I've been a Michelin fan for most of my life and swear by them. However, the Continental PureContact has gotten some of the best reviews on Tirerack and are a tad less expensive than the Michelin. I'm looking at replacing the OEM Hankooks with the Conti's when the time comes. The best tires I ever owned were the Michelin Defenders. I had 80K miles on those tires when I traded the car and there was still good tread left. I never once had to re-balance these tires. I do rotate my tires with every oil change and watch my tire pressures closely, so I usually get more mileage out of my tires than the average Joe. They were quiet, good in the rain and snow, handled great, and gave me slightly better fuel mileage when switching from the MXM4s that came OEM (I didn't like those much). Unfortunately, the 90K rated Defenders aren't offered in sizes that fit our chargers (yet). They cost me quite a bit up front, but ended up being the cheapest tires I ever owned due to their longevity and maintaining balance. The Continental PureContacts seem to be the closest thing to the Michelin Defenders at this time so that's what I'm going with unless the Defenders are made available first. They offer a 70K warranty for your tire size and a 90K warranty for mine.

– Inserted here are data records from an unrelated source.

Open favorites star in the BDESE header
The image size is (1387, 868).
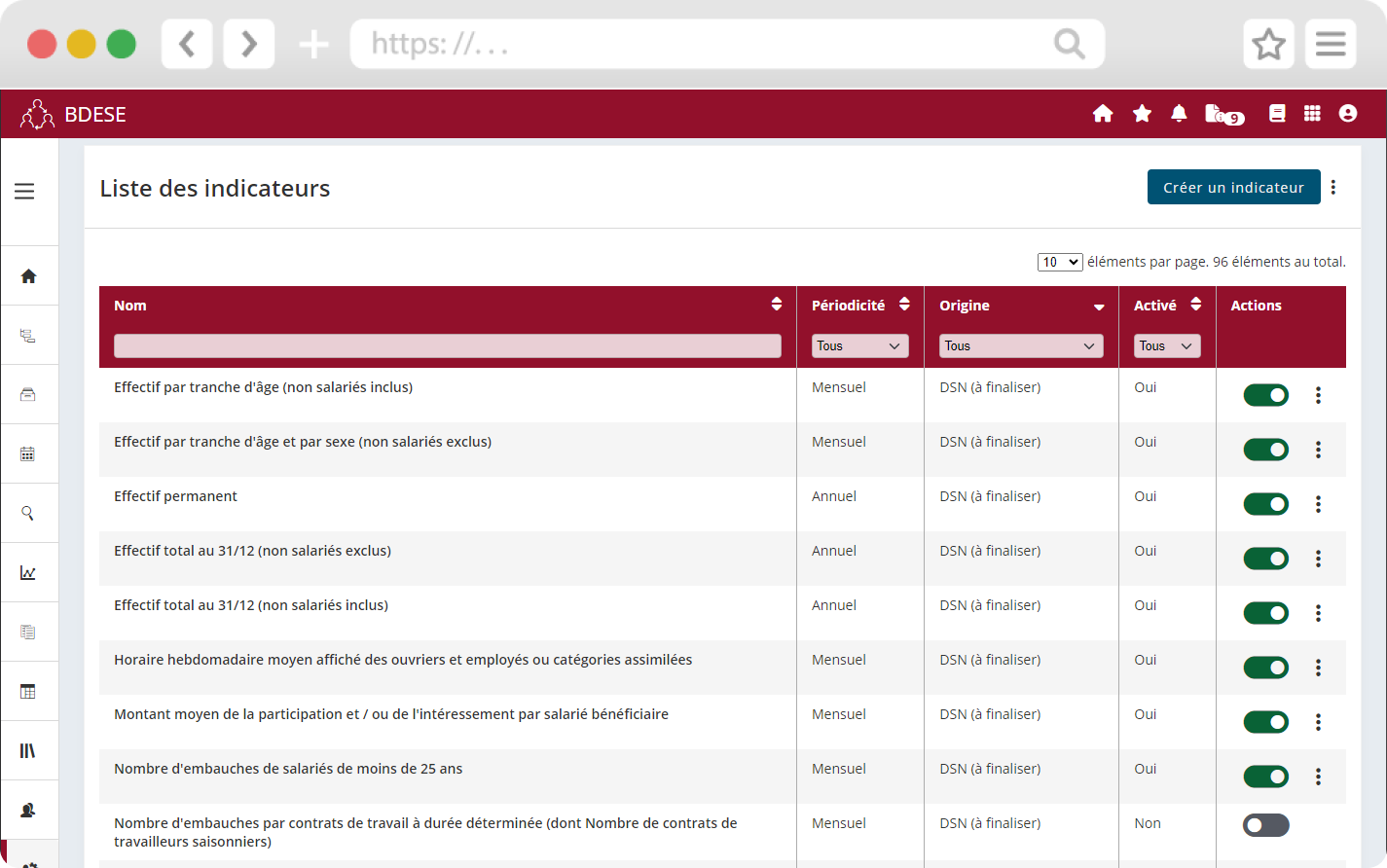click(1142, 114)
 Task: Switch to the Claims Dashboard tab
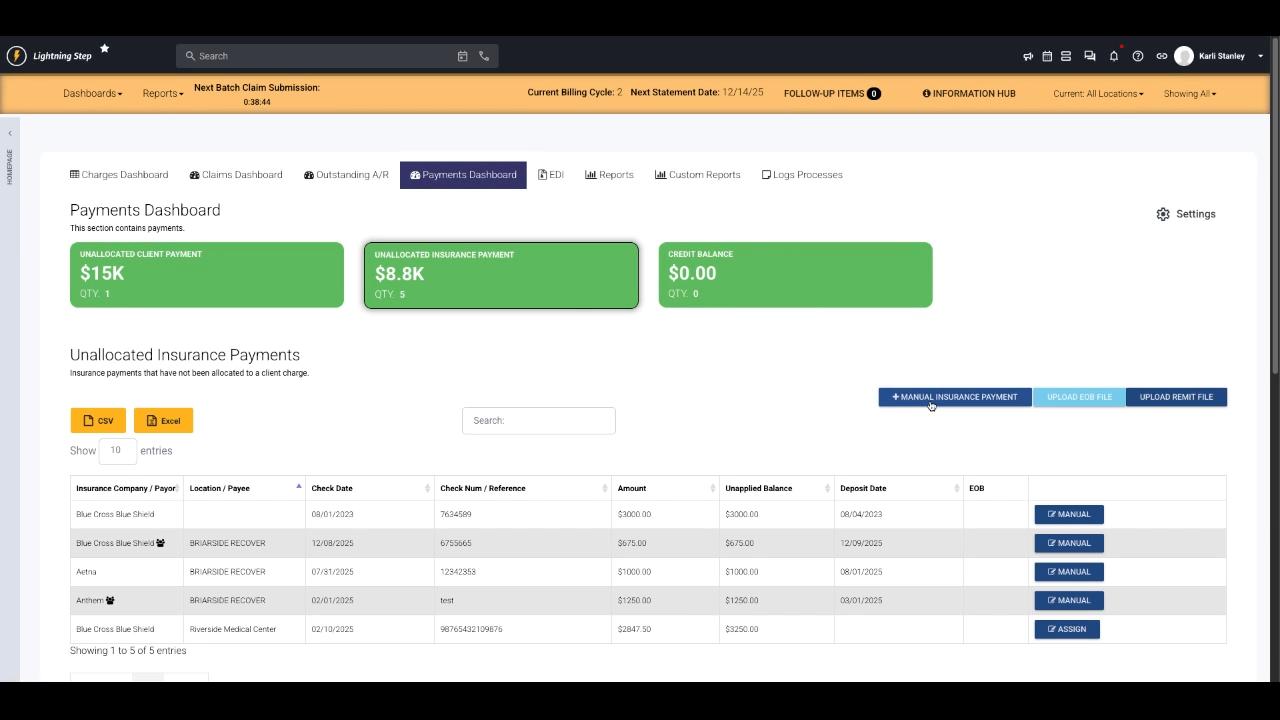[x=236, y=175]
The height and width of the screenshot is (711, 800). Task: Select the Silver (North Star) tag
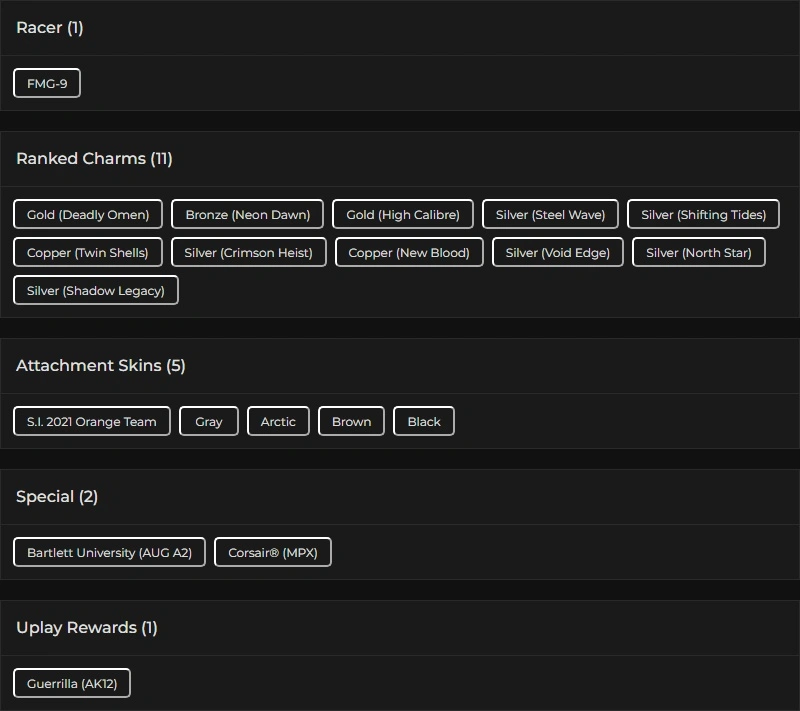tap(699, 253)
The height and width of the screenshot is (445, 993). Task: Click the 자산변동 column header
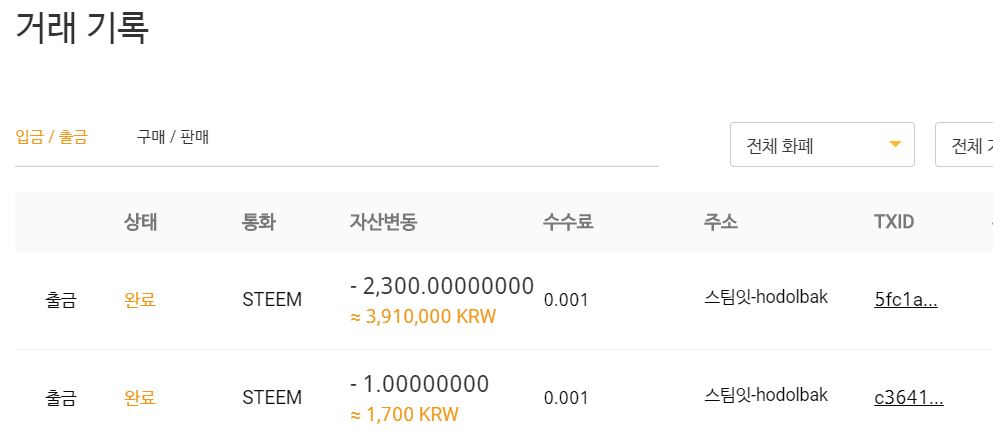pyautogui.click(x=383, y=222)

I personally won't buy cheap tires for vehicles I plan on keeping. I've found that cheap tires end up costing a lot more in the long run. Safety, longevity, ride comfort, handling, and noise aren't worth compromising a few dollars up front. The newer silicone tire compounds by Michelin and Continental don't sacrifice grip with long tread wear like they have for years past. It used to be that a long life tires were hard as a rock and wouldn't grip. That isn't always the case with these newer tires. They have come a long way in the last 5 years or so with these new silicone compounds. Proper tire pressure and rotation is the key to long tire life. 1 psi does matter but most people won't believe it.

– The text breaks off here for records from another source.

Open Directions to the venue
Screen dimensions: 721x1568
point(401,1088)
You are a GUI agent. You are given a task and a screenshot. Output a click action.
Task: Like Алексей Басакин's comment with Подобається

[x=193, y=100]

Another thing people don't usually think about is the rust that forms on the hubs in the center. They are unpainted from the factory and are rusty even on brand new vehicles. When I rotated my tires for the first time, I noticed a slight noise afterwards that sounded like an out of balance tire. It was caused from the rusty hubs. There was some rust scale buildup that didn't allow the wheels to seat properly when they were swapped. I used a die grinder with a wire wheel and cleaned up all the rust. I then coated them with grease to prevent further rust. I made sure not to get any grease on the stud threads as that will cause a severe over torque and possibly break the studs when torqued. I probably could have alternately shot the hubs with a coat of paint after cleaning the rust but I didn't have any on hand. My neighbors looked at me like I was crazy when I was using a die grinder throwing sparks and making a rust cloud in the air on my brand new car until I explained what I was doing and why. This would have significantly shortened the life of the tires had I not corrected the issue and prevented it in the future. I reinstalled the wheels and the noise was gone. I'd be willing to bet that none of the mechanics that rotate your tires at the shop take the time to remove the rust and fix this issue. I'd suggest looking at it before throwing new rubber on the car.